Je ne sais trop si tous les plénipotentiaires partageaient cet avis-là, mais on vit tout de suite qu’il était inutile d’insister, car le comte Corti, qu’on n’éblouissait pas aisément, ayant sollicité du comte Andrassy quelques explications complémentaires, celui-ci se borna à exprimer assez cavalièrement l’espoir que l’Italie apprécierait cette affaire comme les autres gouvernemens. Devant cette fin de non-recevoir, la France, qui n’avait pas d’objections particulières, et la Russie, qui estimait les siennes superflues et suspectes, demeurèrent personnages muets.

Carathéodory-Pacha, seul, prit la parole : c’était une antithèse qui ne dérangeait pas le plan de la pièce. Son éloquent et courageux plaidoyer défendait vainement l’administration et les intentions libérales de la Porte. Je pensais, en l’écoutant, que peut-être une revendication véhémente des droits souverains qu’on allait violer eût plus embarrassé le Congrès que cette apologie d’un système jugé : néanmoins, la conclusion n’eût pas été différente, et il est vraisemblable que, de toute façon, on n’eût opposé à ses discours, comme on le fit, que le silence.

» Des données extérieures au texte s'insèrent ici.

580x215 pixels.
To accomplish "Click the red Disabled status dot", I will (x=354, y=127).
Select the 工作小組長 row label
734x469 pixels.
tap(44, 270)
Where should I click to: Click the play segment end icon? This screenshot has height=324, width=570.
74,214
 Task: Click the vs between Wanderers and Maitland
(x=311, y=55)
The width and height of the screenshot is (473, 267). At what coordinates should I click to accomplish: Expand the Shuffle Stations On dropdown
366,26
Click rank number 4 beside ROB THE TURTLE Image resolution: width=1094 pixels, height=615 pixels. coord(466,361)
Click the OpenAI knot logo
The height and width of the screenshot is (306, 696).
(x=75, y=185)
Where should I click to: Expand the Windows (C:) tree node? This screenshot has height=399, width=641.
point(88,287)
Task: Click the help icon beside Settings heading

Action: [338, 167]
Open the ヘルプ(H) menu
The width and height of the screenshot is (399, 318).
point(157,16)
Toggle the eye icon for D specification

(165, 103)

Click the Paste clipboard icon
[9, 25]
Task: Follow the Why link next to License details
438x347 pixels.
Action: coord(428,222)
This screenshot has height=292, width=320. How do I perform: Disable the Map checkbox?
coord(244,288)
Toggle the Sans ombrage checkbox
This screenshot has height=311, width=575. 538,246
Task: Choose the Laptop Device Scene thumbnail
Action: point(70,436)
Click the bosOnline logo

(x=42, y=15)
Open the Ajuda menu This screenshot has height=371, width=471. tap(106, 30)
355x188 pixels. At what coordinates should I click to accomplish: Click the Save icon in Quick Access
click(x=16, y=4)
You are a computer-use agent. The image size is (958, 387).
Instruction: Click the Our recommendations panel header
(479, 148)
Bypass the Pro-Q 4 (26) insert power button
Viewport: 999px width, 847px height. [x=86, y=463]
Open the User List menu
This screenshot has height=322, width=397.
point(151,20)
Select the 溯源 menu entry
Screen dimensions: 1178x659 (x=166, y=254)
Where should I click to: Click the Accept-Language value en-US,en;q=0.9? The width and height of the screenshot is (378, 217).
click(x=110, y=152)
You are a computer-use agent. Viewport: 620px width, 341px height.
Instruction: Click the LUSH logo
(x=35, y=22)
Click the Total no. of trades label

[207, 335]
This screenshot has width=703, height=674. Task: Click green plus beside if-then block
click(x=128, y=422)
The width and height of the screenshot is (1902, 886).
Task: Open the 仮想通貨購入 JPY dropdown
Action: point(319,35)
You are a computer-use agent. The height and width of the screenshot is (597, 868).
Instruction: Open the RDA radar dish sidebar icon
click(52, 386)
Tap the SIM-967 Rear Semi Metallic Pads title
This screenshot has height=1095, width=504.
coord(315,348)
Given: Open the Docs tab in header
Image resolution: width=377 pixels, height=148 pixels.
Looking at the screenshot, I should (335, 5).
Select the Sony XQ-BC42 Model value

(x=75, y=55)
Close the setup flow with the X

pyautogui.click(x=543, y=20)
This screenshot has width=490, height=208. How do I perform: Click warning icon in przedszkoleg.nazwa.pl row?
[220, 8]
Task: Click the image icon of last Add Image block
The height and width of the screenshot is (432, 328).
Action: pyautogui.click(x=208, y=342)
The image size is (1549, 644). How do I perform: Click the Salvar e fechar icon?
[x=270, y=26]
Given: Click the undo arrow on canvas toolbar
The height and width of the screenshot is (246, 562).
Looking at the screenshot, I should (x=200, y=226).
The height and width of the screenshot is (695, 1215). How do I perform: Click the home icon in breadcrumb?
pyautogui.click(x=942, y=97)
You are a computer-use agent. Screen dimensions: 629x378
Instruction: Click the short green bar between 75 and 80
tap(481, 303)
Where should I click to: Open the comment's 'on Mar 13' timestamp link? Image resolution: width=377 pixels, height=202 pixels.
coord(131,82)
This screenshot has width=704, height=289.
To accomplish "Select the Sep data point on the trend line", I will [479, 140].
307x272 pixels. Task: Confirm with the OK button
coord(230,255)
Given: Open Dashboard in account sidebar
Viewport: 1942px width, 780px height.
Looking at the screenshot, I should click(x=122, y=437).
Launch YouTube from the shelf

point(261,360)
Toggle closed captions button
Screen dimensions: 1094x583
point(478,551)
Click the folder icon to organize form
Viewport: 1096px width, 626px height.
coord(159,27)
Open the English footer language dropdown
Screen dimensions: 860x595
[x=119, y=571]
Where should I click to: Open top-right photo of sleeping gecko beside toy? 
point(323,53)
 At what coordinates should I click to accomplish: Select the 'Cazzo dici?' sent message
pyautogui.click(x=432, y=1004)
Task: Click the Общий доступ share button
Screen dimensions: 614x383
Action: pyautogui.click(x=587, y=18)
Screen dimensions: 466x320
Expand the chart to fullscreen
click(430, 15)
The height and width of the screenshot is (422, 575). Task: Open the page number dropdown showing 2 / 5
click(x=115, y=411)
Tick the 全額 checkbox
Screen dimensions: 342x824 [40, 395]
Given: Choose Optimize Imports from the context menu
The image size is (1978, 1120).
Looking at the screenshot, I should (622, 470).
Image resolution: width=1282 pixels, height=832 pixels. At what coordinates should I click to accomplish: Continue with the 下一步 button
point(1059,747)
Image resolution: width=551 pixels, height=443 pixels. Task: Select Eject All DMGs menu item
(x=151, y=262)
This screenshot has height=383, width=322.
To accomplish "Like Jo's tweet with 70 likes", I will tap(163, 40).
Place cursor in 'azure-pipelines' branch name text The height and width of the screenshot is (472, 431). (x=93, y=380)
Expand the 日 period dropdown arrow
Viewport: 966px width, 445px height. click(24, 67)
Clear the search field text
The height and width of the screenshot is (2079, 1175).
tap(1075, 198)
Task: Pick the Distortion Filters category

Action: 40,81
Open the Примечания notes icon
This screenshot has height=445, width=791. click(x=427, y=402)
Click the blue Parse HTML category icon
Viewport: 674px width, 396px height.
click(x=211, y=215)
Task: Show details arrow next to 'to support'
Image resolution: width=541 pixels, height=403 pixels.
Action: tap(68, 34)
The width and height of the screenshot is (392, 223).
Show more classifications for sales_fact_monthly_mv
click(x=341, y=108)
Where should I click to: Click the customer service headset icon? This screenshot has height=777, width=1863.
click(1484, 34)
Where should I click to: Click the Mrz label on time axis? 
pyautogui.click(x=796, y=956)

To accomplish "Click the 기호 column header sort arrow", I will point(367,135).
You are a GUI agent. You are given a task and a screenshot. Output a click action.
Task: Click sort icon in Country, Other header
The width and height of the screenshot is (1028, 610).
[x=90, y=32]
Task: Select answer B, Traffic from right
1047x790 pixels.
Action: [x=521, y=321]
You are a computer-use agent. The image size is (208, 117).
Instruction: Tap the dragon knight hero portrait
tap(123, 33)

La proposition anglaise fut adoptée à l’unanimité par les grandes Puissances, qui affectèrent, suivant le mot de M. Waddington, de voir là « une mesure de police européenne. » Sous ce prétexte, elles eussent pu aussi bien se partager tout le territoire de l’Empire, et l’on ne comprend guère pourquoi cet euphémisme ne s’appliquait qu’à la Bosnie et à l’Herzégovine.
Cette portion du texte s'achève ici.